Report every line below that holds the word "search".

Dataset entries:
=== Section Start ===
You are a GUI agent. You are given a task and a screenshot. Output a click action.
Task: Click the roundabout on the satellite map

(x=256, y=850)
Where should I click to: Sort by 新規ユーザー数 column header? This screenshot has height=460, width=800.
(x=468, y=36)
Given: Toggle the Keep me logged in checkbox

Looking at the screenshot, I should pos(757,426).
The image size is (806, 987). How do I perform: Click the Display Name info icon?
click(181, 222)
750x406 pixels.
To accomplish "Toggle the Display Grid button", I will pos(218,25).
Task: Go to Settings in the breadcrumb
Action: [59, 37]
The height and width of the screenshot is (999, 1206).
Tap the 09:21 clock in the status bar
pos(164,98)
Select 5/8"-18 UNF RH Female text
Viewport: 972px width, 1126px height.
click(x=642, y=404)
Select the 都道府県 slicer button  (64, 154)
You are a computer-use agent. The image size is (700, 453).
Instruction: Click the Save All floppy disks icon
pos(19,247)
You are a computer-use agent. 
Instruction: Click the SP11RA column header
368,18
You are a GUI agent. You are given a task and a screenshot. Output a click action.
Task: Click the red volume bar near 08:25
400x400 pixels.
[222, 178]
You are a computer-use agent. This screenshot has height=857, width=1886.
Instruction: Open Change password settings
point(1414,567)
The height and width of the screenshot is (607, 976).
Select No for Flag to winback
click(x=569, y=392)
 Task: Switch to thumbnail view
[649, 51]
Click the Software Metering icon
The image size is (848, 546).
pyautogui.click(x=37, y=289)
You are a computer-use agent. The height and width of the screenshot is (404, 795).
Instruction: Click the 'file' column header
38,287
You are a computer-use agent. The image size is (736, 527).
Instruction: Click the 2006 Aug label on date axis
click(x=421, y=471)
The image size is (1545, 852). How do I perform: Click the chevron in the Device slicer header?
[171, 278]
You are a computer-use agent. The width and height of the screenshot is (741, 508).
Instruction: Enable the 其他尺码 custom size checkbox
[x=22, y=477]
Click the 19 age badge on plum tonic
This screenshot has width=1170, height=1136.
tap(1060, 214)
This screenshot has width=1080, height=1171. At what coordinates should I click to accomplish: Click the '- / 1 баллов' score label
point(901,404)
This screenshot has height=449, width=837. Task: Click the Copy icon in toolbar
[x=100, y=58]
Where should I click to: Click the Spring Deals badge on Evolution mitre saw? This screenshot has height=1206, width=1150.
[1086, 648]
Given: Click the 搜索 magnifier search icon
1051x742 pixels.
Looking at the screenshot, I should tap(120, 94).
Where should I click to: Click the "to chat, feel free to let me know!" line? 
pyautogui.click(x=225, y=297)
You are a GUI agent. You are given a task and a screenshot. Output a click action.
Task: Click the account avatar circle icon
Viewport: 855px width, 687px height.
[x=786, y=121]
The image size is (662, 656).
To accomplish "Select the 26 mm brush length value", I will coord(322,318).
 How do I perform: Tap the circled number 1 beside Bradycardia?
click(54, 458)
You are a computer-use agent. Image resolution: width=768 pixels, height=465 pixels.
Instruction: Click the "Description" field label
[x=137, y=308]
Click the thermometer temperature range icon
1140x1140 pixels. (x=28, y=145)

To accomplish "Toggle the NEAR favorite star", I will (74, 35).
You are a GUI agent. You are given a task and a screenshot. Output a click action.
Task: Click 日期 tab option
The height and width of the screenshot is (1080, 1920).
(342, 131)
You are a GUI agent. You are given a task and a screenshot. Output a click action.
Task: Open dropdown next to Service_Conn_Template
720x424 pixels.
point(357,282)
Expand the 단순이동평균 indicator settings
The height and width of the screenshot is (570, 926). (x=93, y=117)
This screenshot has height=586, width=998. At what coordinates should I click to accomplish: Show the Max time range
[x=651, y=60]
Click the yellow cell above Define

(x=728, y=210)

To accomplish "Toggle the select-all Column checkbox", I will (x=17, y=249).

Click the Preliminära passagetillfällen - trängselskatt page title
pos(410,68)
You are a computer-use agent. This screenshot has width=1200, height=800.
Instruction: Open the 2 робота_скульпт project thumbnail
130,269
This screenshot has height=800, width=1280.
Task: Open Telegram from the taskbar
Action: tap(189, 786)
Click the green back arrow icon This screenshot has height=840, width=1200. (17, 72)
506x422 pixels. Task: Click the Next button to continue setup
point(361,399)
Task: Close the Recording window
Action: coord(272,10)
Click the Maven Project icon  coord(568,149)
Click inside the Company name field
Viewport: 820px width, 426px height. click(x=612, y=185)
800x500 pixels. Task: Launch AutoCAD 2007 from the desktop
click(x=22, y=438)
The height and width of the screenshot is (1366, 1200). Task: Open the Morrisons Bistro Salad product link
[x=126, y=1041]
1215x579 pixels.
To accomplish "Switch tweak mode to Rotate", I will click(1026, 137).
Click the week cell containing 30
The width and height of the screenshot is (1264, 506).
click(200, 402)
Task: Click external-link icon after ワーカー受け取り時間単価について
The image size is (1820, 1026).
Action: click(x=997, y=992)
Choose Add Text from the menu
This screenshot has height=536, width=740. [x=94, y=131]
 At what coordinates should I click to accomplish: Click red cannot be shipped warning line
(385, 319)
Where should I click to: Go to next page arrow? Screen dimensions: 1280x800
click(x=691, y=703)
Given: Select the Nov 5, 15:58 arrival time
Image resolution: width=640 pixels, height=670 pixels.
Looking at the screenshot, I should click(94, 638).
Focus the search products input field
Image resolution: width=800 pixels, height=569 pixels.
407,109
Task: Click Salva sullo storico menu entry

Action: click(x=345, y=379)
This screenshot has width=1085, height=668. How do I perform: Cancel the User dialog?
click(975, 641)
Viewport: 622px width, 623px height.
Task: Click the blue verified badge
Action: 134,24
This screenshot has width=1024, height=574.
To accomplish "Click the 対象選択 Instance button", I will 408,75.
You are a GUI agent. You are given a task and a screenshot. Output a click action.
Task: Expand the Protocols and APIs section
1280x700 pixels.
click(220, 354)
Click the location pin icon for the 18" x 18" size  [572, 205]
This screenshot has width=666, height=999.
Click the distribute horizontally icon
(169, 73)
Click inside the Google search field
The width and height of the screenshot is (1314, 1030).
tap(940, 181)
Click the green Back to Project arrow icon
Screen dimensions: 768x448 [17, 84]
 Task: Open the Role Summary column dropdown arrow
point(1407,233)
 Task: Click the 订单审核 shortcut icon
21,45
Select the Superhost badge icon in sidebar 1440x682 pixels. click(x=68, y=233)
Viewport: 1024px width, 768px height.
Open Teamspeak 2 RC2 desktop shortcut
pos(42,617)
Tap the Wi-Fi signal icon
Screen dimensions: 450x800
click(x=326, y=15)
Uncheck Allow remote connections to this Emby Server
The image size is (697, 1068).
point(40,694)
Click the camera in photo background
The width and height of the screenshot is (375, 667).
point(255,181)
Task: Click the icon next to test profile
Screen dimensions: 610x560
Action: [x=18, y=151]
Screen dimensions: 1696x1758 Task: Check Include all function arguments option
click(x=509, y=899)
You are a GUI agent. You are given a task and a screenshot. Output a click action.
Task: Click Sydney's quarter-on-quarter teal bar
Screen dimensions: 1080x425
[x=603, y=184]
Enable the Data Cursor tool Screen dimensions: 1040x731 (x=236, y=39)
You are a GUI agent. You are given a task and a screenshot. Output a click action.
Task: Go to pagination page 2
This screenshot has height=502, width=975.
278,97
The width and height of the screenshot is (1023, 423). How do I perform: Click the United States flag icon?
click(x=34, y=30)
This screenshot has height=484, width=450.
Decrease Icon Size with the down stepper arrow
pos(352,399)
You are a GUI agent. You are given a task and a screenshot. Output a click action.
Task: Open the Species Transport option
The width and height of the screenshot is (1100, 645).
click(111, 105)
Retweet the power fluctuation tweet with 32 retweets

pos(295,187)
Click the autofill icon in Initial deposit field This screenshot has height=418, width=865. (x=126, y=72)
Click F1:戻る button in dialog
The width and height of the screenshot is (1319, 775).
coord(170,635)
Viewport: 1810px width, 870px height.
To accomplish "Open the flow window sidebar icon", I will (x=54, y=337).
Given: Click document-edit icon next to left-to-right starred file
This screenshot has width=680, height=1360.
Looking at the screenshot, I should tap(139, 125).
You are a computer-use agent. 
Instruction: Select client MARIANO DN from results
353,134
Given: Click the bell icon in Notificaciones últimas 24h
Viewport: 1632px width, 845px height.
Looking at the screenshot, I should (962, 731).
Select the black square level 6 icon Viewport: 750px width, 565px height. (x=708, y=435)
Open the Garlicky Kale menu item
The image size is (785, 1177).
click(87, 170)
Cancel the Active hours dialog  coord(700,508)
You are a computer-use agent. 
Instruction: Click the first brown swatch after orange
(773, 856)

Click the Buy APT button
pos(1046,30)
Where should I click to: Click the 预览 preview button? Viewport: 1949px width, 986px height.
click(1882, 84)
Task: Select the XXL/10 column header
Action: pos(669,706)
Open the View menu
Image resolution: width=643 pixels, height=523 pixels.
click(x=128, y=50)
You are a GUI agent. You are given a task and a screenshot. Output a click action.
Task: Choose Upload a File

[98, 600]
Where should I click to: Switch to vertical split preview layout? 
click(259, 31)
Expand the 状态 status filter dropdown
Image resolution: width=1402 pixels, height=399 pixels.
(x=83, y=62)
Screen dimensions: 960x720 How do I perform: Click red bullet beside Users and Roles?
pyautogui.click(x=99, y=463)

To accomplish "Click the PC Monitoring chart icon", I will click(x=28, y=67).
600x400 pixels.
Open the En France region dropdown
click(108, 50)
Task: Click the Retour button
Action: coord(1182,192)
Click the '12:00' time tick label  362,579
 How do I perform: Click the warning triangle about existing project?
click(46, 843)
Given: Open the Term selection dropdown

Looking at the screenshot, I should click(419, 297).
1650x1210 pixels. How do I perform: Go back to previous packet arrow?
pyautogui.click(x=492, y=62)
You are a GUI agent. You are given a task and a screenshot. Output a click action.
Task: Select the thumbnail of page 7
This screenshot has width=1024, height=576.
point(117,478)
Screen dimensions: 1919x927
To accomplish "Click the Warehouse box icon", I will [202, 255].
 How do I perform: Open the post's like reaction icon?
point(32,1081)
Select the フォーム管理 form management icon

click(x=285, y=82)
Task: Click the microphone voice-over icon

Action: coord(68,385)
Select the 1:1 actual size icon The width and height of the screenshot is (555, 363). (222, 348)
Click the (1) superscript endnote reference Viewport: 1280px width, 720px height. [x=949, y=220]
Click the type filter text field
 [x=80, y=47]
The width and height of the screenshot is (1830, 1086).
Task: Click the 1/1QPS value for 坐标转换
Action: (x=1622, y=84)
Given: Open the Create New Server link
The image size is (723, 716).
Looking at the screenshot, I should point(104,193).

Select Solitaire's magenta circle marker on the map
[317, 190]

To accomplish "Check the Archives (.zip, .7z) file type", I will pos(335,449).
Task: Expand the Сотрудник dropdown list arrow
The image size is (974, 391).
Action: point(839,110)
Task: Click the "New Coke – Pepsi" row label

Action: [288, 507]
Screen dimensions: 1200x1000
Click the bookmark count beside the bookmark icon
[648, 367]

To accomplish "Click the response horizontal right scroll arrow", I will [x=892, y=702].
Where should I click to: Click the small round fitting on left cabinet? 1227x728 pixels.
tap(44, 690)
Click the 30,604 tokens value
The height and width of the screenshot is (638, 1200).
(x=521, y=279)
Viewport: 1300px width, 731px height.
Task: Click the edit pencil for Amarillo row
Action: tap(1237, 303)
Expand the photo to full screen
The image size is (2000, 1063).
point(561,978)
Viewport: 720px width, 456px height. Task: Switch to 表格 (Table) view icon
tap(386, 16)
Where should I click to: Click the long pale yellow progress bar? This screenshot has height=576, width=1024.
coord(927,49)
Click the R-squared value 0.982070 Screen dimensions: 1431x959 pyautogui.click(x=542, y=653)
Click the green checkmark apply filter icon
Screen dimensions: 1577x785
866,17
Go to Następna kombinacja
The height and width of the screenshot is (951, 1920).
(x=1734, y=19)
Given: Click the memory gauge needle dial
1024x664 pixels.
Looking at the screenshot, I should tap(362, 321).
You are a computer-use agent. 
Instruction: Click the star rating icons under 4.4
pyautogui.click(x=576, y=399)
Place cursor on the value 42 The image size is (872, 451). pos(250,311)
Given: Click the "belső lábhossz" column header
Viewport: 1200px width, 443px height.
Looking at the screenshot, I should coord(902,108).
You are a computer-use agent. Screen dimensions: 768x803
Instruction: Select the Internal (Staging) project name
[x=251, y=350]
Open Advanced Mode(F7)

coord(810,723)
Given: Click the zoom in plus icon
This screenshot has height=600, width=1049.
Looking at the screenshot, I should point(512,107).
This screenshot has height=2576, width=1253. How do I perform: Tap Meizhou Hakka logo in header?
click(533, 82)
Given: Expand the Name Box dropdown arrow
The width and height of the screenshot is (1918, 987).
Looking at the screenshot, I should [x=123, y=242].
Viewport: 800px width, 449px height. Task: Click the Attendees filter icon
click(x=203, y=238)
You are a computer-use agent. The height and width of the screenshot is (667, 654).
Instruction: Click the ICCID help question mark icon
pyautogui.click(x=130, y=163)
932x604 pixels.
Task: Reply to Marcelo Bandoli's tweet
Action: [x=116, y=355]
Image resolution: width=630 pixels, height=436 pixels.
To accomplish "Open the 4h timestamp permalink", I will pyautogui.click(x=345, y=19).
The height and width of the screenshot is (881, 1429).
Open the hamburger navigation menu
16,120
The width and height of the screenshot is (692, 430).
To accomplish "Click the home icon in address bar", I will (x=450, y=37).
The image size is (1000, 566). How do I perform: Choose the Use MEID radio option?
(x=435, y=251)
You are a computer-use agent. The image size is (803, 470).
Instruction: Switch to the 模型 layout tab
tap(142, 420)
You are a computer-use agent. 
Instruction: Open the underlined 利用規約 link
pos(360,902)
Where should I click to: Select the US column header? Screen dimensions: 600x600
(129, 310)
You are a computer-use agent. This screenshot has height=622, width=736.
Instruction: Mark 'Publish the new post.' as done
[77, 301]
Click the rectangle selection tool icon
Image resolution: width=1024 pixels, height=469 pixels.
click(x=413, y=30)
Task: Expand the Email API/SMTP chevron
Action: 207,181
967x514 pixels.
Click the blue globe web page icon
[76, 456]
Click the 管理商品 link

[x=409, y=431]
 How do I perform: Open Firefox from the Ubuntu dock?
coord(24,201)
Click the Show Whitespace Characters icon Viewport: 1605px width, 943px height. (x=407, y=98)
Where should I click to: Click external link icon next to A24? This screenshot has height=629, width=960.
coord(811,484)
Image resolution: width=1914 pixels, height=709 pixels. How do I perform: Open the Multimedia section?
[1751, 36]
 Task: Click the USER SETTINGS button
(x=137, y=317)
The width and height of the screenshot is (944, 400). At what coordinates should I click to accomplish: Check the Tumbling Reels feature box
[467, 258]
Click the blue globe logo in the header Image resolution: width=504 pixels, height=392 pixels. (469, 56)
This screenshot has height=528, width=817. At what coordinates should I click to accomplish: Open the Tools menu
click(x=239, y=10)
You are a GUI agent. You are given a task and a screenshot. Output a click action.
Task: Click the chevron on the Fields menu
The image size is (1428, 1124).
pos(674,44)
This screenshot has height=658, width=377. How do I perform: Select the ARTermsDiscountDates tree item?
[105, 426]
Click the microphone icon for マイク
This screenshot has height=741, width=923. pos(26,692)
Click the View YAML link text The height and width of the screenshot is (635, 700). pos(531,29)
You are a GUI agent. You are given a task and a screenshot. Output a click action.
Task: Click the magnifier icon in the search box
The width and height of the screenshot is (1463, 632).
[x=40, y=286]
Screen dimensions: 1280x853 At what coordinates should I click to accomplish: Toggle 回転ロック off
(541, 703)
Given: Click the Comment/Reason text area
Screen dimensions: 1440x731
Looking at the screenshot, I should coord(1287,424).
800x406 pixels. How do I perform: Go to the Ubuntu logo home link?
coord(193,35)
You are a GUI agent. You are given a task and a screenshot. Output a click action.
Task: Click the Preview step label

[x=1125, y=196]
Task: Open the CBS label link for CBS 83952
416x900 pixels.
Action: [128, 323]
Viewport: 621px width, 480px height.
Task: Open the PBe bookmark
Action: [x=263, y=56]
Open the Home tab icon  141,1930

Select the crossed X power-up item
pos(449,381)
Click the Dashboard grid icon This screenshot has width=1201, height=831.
=== Section End ===
__RESULT FOR THIS TASK__:
Given: Click the 搜索 magnifier search icon
Focus the search products input field
Click inside the Google search field
Task: Click the magnifier icon in the search box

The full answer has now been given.